(EXERCISE BRIEF) In the listing below, locate the line that contains "The image size is (442, 315)." and the line that contains "Click the 123". Restate word for word those two lines and every line between them, and nothing else.

[[ EXTRACTED MATERIAL open ]]

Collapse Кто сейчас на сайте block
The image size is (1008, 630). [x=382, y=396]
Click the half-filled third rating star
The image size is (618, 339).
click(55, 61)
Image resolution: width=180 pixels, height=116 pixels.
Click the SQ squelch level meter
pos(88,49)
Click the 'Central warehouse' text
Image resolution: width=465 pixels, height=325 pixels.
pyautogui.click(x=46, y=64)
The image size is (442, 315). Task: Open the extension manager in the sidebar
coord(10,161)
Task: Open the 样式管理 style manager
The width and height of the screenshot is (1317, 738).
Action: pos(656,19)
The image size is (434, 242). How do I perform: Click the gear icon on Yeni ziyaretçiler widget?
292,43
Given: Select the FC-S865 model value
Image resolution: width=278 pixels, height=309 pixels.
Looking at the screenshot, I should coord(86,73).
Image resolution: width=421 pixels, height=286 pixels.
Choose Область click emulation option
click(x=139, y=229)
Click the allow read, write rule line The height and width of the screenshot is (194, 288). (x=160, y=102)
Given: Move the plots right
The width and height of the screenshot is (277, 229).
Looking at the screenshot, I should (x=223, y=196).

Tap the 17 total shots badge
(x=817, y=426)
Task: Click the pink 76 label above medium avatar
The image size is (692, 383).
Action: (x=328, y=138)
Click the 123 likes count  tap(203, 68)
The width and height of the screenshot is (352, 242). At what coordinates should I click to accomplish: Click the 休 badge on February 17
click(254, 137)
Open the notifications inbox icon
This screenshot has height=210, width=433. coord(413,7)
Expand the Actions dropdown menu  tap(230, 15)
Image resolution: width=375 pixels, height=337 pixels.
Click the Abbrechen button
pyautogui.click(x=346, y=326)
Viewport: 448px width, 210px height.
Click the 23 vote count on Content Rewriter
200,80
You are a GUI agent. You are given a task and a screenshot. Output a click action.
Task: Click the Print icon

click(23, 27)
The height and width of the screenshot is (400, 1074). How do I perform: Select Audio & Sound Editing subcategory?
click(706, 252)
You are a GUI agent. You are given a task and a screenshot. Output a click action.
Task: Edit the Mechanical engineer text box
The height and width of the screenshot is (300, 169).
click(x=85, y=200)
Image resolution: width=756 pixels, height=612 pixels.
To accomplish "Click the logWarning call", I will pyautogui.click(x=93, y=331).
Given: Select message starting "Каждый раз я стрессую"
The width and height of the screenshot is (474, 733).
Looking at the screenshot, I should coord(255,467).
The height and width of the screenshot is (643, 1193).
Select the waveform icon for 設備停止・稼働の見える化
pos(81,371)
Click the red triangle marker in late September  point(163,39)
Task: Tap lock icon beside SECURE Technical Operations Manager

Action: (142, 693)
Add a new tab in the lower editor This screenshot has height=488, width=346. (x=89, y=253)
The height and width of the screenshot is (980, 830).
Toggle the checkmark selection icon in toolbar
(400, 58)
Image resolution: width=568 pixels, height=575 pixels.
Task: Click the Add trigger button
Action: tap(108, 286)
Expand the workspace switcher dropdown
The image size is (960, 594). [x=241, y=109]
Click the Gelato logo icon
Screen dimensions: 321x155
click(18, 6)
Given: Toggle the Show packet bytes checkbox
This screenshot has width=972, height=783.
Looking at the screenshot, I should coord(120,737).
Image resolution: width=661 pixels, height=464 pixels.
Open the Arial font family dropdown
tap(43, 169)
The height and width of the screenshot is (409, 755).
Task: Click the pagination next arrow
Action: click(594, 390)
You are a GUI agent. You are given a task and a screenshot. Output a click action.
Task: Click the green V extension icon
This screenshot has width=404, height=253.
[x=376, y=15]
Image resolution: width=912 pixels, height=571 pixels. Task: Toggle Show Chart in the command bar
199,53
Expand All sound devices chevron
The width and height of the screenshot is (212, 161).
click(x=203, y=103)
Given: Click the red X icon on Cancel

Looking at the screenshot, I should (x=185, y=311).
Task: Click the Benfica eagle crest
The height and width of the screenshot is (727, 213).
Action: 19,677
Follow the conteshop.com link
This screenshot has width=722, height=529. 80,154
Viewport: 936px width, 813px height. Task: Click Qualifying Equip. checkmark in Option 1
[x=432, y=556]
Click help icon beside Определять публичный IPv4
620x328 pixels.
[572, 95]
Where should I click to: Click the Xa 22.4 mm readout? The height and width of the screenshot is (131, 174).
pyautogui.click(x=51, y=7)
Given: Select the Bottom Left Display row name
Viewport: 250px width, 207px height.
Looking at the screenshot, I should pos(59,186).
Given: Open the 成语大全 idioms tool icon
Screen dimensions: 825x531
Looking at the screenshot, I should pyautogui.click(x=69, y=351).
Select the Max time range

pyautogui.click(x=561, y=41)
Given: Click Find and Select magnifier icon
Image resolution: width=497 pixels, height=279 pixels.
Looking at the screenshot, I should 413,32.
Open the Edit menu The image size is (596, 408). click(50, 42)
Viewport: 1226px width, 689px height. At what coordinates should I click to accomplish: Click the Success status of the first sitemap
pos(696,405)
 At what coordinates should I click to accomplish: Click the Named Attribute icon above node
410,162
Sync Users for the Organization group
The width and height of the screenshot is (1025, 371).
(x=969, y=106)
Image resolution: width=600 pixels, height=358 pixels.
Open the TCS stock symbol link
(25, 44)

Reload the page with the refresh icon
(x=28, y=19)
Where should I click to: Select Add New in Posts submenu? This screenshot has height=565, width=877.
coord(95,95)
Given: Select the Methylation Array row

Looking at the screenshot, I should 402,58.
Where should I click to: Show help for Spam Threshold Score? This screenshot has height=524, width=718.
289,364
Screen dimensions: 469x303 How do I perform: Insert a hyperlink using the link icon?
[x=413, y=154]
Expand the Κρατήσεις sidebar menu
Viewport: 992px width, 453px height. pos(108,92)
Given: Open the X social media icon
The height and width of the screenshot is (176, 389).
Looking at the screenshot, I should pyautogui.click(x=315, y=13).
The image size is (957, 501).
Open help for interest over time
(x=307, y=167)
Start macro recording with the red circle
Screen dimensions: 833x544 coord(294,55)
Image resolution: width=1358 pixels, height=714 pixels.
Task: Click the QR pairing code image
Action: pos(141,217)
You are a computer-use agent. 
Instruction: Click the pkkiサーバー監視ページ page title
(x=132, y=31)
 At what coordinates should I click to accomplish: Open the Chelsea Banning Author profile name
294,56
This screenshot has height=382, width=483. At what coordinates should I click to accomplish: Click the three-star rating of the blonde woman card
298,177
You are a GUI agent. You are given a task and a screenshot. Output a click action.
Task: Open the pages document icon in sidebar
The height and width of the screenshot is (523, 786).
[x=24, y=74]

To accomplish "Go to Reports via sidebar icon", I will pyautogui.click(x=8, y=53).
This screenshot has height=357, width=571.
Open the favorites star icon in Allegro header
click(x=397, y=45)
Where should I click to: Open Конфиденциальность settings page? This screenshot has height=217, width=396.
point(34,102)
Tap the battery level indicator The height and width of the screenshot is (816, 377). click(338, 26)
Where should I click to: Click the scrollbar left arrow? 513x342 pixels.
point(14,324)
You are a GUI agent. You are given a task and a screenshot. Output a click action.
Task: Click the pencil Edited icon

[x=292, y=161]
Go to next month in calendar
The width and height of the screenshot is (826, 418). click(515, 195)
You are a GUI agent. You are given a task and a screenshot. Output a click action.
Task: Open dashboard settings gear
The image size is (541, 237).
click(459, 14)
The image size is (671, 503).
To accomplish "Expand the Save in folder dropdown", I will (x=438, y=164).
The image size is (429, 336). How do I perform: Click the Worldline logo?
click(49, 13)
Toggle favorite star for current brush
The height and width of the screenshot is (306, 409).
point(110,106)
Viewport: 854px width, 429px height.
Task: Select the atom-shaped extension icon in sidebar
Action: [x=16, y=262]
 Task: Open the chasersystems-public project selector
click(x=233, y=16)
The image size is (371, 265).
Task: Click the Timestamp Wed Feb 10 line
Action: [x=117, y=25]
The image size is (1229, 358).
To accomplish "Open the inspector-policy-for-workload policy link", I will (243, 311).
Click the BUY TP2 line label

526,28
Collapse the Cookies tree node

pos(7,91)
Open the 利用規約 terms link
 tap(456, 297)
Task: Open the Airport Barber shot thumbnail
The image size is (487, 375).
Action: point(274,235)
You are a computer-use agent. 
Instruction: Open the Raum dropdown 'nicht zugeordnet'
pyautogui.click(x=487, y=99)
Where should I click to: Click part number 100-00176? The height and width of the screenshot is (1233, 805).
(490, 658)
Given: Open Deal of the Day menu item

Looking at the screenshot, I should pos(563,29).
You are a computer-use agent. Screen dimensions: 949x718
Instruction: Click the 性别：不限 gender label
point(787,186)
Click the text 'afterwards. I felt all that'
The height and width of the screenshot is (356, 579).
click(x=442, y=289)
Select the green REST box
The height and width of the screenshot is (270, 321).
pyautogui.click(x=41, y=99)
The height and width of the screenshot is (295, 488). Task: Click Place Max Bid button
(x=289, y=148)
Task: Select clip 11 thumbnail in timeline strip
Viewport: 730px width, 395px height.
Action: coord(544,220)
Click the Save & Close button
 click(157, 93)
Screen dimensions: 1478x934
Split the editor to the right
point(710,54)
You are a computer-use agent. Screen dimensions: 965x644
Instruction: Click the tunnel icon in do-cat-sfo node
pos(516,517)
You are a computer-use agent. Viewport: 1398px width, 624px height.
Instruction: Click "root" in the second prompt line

[[ EXTRACTED MATERIAL closed ]]

(TASK ANSWER)
The image size is (442, 315). Task: Open the extension manager in the sidebar
coord(10,161)
Task: Open the 样式管理 style manager
The width and height of the screenshot is (1317, 738).
Action: pos(656,19)
The image size is (434, 242). How do I perform: Click the gear icon on Yeni ziyaretçiler widget?
292,43
Given: Select the FC-S865 model value
Image resolution: width=278 pixels, height=309 pixels.
Looking at the screenshot, I should coord(86,73).
Image resolution: width=421 pixels, height=286 pixels.
Choose Область click emulation option
click(x=139, y=229)
Click the allow read, write rule line The height and width of the screenshot is (194, 288). (x=160, y=102)
Given: Move the plots right
The width and height of the screenshot is (277, 229).
Looking at the screenshot, I should (x=223, y=196).

Tap the 17 total shots badge
(x=817, y=426)
Task: Click the pink 76 label above medium avatar
The image size is (692, 383).
Action: (x=328, y=138)
Click the 123 likes count  tap(203, 68)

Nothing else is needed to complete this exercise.